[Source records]

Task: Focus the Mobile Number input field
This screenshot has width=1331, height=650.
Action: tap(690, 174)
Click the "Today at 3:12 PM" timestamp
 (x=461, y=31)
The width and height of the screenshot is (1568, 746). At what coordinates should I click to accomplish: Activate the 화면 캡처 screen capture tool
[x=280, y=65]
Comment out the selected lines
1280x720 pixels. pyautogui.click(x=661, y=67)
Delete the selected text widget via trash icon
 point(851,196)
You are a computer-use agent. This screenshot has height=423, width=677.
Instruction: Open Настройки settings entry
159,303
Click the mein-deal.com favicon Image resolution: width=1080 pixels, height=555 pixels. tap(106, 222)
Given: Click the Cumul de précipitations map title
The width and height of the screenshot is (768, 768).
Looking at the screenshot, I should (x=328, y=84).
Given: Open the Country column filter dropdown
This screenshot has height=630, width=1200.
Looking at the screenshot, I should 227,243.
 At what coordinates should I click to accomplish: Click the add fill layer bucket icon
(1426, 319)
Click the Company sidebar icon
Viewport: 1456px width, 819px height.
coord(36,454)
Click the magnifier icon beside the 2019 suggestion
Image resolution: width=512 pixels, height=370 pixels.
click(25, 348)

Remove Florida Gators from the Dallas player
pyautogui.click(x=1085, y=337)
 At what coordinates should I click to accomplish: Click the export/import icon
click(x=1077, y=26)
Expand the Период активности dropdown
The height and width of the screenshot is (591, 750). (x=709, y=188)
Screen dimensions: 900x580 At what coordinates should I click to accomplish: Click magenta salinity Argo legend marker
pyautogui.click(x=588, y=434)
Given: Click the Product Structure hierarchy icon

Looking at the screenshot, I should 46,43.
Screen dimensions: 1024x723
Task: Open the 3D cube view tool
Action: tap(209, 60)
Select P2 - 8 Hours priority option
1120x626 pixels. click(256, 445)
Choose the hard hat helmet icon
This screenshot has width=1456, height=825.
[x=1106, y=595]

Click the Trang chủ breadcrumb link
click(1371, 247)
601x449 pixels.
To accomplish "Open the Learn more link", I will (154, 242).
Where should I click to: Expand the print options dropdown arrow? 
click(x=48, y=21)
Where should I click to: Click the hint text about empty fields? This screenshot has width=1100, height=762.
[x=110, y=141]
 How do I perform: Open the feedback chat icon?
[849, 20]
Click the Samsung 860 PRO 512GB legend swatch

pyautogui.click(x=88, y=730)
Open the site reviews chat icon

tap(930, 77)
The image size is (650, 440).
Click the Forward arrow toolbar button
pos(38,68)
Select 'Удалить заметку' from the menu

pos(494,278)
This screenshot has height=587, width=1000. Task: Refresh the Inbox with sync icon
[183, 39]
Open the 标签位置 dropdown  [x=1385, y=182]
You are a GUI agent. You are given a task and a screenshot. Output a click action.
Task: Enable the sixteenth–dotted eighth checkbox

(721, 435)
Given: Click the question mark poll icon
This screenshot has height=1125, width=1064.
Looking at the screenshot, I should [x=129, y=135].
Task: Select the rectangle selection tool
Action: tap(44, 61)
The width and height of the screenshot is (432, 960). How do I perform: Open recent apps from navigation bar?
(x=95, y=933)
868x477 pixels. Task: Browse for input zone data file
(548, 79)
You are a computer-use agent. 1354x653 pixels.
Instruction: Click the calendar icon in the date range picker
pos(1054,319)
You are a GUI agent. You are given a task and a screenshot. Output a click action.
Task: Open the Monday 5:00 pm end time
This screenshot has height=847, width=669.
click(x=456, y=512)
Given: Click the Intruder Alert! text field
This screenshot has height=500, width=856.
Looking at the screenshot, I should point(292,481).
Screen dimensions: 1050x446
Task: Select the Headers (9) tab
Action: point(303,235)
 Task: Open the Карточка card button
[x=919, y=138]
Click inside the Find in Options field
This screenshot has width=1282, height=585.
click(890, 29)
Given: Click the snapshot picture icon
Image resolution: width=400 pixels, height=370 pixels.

* [EXERCISE AIM]:
Each entry above is to be written out exactly.

* [TASK OUTPUT]:
Task: Focus the Mobile Number input field
This screenshot has width=1331, height=650.
Action: tap(690, 174)
Click the "Today at 3:12 PM" timestamp
 (x=461, y=31)
The width and height of the screenshot is (1568, 746). At what coordinates should I click to accomplish: Activate the 화면 캡처 screen capture tool
[x=280, y=65]
Comment out the selected lines
1280x720 pixels. pyautogui.click(x=661, y=67)
Delete the selected text widget via trash icon
 point(851,196)
You are a computer-use agent. This screenshot has height=423, width=677.
Instruction: Open Настройки settings entry
159,303
Click the mein-deal.com favicon Image resolution: width=1080 pixels, height=555 pixels. tap(106, 222)
Given: Click the Cumul de précipitations map title
The width and height of the screenshot is (768, 768).
Looking at the screenshot, I should (x=328, y=84).
Given: Open the Country column filter dropdown
This screenshot has height=630, width=1200.
Looking at the screenshot, I should 227,243.
 At what coordinates should I click to accomplish: Click the add fill layer bucket icon
(1426, 319)
Click the Company sidebar icon
Viewport: 1456px width, 819px height.
coord(36,454)
Click the magnifier icon beside the 2019 suggestion
Image resolution: width=512 pixels, height=370 pixels.
click(25, 348)

Remove Florida Gators from the Dallas player
pyautogui.click(x=1085, y=337)
 At what coordinates should I click to accomplish: Click the export/import icon
click(x=1077, y=26)
Expand the Период активности dropdown
The height and width of the screenshot is (591, 750). (x=709, y=188)
Screen dimensions: 900x580 At what coordinates should I click to accomplish: Click magenta salinity Argo legend marker
pyautogui.click(x=588, y=434)
Given: Click the Product Structure hierarchy icon

Looking at the screenshot, I should 46,43.
Screen dimensions: 1024x723
Task: Open the 3D cube view tool
Action: tap(209, 60)
Select P2 - 8 Hours priority option
1120x626 pixels. click(256, 445)
Choose the hard hat helmet icon
This screenshot has width=1456, height=825.
[x=1106, y=595]

Click the Trang chủ breadcrumb link
click(1371, 247)
601x449 pixels.
To accomplish "Open the Learn more link", I will (154, 242).
Where should I click to: Expand the print options dropdown arrow? 
click(x=48, y=21)
Where should I click to: Click the hint text about empty fields? This screenshot has width=1100, height=762.
[x=110, y=141]
 How do I perform: Open the feedback chat icon?
[849, 20]
Click the Samsung 860 PRO 512GB legend swatch

pyautogui.click(x=88, y=730)
Open the site reviews chat icon

tap(930, 77)
The image size is (650, 440).
Click the Forward arrow toolbar button
pos(38,68)
Select 'Удалить заметку' from the menu

pos(494,278)
This screenshot has height=587, width=1000. Task: Refresh the Inbox with sync icon
[183, 39]
Open the 标签位置 dropdown  [x=1385, y=182]
You are a GUI agent. You are given a task and a screenshot. Output a click action.
Task: Enable the sixteenth–dotted eighth checkbox

(721, 435)
Given: Click the question mark poll icon
This screenshot has height=1125, width=1064.
Looking at the screenshot, I should [x=129, y=135].
Task: Select the rectangle selection tool
Action: tap(44, 61)
The width and height of the screenshot is (432, 960). How do I perform: Open recent apps from navigation bar?
(x=95, y=933)
868x477 pixels. Task: Browse for input zone data file
(548, 79)
You are a computer-use agent. 1354x653 pixels.
Instruction: Click the calendar icon in the date range picker
pos(1054,319)
You are a GUI agent. You are given a task and a screenshot. Output a click action.
Task: Open the Monday 5:00 pm end time
This screenshot has height=847, width=669.
click(x=456, y=512)
Given: Click the Intruder Alert! text field
This screenshot has height=500, width=856.
Looking at the screenshot, I should point(292,481).
Screen dimensions: 1050x446
Task: Select the Headers (9) tab
Action: point(303,235)
 Task: Open the Карточка card button
[x=919, y=138]
Click inside the Find in Options field
This screenshot has width=1282, height=585.
click(890, 29)
Given: Click the snapshot picture icon
Image resolution: width=400 pixels, height=370 pixels.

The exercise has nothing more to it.